探査機に乗せたクマムシ、月面で生息も 月に託した人類再生計画

(CNN) 今年4月、月面に墜落したイスラエルの探査機「ベレシート」に乗せられていた数千匹の「クマムシ」は、月で生き延びていずれ息を吹き返すかもしれない――。プロジェクト関係者がそんな見通しを明らかにした。
クマムシは緩歩動物と呼ばれる微小生物で、体長は1ミリに満たず、超低温などの過酷な環境に耐えられる驚異的な生命力をもつ。非営利組織のアーチミッション財団は、脱水状態にさせたクマムシ数千匹をベレシートに乗せて宇宙へ送り出していた。
これは月に「ノアの箱舟」を送り込む試みの一環だった。ベレシートにはクマムシのほかにも、地球に関する3000万ページ分の情報を記録したディスクや、人間のDNAサンプルなどが搭載されていた。
アーチミッション財団の共同創業者ノバ・スピバック氏は、「クマムシは我々が知る限り最強の生命体だ。惑星の大変動を生き延びることができ、宇宙の真空状態や放射線にも耐えられる」と解説する。

----

> [取り組む課題]
上に示した、探査機ベレシートに乗せて月へ送られたクマムシについての記事を、最後の文の後から書き継ぎなさい。

収集データ記録
----

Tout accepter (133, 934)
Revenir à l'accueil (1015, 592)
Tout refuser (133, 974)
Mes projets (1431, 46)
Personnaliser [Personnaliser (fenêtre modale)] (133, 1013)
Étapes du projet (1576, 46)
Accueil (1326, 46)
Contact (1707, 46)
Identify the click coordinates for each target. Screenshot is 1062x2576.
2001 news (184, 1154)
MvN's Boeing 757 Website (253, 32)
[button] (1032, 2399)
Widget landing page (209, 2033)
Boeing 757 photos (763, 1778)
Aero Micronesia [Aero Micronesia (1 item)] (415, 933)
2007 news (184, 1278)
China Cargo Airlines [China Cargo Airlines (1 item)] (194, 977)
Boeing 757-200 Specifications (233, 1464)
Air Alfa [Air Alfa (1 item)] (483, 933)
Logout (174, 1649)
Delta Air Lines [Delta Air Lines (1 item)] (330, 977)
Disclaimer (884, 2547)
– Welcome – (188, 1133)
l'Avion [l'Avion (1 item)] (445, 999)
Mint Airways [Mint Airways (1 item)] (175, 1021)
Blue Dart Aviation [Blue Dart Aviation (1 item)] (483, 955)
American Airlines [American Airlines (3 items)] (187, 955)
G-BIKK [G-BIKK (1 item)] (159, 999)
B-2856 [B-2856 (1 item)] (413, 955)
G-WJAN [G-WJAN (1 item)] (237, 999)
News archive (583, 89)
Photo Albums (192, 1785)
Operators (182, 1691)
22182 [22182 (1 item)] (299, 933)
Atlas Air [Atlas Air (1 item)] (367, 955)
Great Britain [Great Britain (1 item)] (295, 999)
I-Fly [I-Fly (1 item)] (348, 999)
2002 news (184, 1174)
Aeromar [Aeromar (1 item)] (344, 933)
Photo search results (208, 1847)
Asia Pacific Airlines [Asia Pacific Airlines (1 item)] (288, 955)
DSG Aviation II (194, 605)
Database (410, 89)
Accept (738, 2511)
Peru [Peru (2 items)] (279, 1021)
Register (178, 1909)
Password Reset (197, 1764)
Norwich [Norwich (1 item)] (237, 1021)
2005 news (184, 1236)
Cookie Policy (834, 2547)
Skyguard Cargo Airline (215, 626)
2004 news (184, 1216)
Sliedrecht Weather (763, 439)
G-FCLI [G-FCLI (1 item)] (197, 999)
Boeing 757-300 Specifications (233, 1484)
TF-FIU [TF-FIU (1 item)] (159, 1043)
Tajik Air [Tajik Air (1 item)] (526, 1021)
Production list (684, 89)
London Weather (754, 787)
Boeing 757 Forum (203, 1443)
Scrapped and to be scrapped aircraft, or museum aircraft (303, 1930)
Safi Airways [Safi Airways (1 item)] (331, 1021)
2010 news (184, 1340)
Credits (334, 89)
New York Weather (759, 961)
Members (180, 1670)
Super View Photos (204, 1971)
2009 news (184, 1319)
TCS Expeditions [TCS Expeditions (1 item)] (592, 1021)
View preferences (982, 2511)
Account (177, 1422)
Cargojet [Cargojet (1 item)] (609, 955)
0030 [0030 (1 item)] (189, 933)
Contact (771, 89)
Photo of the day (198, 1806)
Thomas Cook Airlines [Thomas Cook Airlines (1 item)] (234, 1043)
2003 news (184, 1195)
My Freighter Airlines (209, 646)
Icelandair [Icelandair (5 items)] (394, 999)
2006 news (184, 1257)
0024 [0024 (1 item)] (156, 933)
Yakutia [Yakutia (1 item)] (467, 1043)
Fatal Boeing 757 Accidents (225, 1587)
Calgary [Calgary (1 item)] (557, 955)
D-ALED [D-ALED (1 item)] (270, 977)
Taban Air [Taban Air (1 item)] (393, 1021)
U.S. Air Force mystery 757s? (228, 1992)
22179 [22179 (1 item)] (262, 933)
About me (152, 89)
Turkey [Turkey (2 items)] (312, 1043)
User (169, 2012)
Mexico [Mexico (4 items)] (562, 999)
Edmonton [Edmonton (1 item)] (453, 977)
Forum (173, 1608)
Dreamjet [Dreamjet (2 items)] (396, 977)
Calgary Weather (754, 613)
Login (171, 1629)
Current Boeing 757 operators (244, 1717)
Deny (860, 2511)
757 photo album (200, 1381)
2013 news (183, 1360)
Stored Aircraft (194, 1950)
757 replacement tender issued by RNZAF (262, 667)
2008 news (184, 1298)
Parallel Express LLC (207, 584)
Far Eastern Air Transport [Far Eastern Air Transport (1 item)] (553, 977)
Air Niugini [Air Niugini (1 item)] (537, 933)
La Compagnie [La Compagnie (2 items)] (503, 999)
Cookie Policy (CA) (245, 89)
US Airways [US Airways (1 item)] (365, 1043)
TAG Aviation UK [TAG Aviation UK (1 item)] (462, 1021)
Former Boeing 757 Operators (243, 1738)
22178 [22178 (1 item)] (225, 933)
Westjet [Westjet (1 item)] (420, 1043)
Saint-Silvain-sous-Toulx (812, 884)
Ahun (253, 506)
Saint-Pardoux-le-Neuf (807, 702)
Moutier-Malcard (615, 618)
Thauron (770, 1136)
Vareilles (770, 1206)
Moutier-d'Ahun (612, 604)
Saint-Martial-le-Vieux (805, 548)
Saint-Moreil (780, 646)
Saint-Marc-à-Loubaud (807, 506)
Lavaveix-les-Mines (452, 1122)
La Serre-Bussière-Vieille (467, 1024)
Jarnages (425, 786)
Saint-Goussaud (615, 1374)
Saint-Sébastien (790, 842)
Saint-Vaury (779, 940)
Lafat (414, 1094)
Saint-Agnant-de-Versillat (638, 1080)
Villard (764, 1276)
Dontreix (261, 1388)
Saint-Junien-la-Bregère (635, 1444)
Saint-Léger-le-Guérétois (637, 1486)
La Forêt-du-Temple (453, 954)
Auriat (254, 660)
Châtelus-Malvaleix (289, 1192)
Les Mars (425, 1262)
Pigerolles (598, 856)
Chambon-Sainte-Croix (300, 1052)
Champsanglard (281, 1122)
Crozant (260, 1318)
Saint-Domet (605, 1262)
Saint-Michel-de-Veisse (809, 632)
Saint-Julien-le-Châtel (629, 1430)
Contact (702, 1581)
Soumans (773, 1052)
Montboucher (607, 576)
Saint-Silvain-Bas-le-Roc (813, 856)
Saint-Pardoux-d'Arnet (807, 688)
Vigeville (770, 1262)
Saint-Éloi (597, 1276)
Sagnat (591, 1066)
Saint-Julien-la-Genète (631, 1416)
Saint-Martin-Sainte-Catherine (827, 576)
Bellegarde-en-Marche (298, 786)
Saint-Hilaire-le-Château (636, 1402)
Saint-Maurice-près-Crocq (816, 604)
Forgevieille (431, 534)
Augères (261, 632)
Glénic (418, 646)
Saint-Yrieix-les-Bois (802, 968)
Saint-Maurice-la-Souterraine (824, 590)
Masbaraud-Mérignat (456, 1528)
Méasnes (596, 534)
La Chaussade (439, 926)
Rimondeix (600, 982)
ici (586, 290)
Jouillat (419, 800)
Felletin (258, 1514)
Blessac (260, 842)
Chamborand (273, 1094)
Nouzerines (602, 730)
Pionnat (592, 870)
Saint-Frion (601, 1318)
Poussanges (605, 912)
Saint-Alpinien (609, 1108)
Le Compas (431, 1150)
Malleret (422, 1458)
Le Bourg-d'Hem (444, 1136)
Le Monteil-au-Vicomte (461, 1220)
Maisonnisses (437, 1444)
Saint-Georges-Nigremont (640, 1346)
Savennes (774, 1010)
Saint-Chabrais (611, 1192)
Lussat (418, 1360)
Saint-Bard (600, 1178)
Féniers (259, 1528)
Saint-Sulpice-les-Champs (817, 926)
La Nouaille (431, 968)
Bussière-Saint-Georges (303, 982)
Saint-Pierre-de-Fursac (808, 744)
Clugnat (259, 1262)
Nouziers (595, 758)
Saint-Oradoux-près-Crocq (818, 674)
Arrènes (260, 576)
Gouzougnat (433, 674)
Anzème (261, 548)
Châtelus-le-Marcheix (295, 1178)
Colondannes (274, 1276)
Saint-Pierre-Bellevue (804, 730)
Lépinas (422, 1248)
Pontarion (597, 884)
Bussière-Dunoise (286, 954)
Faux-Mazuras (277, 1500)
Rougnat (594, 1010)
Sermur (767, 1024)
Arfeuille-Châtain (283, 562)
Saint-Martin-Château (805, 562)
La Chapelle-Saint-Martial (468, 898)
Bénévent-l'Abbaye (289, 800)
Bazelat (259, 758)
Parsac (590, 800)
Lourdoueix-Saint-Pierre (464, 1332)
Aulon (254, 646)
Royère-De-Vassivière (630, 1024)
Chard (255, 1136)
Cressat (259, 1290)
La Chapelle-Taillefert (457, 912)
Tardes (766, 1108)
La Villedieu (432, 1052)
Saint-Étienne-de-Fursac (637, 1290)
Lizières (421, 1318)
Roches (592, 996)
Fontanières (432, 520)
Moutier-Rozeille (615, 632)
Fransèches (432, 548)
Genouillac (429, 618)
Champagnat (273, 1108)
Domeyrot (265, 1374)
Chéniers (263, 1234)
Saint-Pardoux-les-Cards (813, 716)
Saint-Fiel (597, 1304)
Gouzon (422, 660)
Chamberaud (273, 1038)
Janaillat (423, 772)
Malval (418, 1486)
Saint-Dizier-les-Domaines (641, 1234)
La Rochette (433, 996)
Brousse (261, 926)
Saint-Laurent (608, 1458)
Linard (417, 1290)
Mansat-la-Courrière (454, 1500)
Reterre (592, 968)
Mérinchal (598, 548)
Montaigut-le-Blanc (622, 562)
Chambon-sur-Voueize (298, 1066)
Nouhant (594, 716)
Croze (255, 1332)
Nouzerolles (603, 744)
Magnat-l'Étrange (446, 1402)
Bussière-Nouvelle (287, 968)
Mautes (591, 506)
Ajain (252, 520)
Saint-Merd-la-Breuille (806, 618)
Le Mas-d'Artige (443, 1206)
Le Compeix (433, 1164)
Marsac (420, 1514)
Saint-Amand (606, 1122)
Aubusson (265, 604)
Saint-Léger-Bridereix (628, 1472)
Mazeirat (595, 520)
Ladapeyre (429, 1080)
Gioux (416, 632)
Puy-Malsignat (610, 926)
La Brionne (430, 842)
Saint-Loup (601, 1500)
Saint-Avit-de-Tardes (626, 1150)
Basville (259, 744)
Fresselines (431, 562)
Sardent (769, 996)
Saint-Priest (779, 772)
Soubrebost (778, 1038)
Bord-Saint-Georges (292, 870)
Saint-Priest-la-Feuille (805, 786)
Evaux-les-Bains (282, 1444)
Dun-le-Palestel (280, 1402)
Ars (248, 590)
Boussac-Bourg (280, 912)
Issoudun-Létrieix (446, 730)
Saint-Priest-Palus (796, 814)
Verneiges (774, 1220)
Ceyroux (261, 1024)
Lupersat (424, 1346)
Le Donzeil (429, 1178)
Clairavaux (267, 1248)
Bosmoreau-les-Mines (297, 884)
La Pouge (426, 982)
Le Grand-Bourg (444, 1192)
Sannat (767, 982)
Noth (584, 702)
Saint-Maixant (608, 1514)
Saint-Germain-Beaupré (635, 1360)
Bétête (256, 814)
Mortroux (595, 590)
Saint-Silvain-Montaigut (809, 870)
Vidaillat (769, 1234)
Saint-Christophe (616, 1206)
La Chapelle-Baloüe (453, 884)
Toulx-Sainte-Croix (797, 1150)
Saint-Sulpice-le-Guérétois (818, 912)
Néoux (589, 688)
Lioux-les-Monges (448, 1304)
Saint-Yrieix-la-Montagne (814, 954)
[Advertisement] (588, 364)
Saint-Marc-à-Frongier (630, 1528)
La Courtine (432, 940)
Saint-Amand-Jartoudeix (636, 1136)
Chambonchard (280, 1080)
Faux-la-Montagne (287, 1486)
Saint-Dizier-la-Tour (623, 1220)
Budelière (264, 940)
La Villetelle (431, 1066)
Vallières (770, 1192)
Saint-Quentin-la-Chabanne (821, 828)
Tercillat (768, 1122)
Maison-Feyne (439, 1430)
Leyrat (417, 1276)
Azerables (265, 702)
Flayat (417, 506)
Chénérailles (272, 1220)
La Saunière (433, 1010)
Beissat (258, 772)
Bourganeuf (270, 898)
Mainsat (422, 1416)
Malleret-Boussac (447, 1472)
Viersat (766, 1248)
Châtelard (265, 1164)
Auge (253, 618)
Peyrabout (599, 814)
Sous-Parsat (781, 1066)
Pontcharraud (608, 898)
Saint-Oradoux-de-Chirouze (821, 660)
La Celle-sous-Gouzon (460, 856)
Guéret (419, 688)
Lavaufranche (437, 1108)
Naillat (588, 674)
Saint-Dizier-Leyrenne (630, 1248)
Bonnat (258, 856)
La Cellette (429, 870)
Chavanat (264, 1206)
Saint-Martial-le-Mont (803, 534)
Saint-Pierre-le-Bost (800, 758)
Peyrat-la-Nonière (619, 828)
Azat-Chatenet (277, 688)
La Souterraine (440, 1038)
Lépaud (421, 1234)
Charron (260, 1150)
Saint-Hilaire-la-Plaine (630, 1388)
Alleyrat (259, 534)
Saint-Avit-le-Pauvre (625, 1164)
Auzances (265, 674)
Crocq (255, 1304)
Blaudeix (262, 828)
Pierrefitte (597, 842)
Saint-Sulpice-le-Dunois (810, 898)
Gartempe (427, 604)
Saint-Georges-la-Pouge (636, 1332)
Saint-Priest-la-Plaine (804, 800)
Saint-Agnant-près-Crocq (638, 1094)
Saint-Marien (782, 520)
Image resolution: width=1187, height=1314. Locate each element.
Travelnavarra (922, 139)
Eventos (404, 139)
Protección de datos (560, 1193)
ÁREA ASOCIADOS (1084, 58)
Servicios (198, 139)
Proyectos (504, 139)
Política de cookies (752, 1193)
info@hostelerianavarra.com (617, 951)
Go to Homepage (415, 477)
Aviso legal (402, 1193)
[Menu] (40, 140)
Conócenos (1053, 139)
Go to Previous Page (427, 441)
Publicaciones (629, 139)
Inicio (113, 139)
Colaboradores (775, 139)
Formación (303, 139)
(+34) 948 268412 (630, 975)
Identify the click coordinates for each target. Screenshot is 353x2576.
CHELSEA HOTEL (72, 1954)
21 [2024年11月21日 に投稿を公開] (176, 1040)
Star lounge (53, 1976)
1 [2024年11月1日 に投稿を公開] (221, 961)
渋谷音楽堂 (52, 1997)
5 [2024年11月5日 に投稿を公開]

----

> [解答]
脱水状態にさせたクマムシは、水を与えると息を吹き返す。もしも月面墜落を生き延びた場合、何年もたってから水を得て動き出す可能性もあるという。
クマムシと一緒に送り込んだ情報も墜落に耐え、遠い未来に人類を再生させる目的で使われることを願うとスピバック氏は言う。
「うまくいけば、ライブラリーは無傷のまま月面に着地して、何十億年も存在し続けるかもしれない。遠い未来に、我々の子孫、または人類が滅びた後に進化した未来形の知的生命体が回収してくれる可能性もある」
「我々が送り込んだDNAと細胞を使えば、クローンを作成して人類や動植物をよみがえらせることもできるかもしれない」とスピバック氏は話している。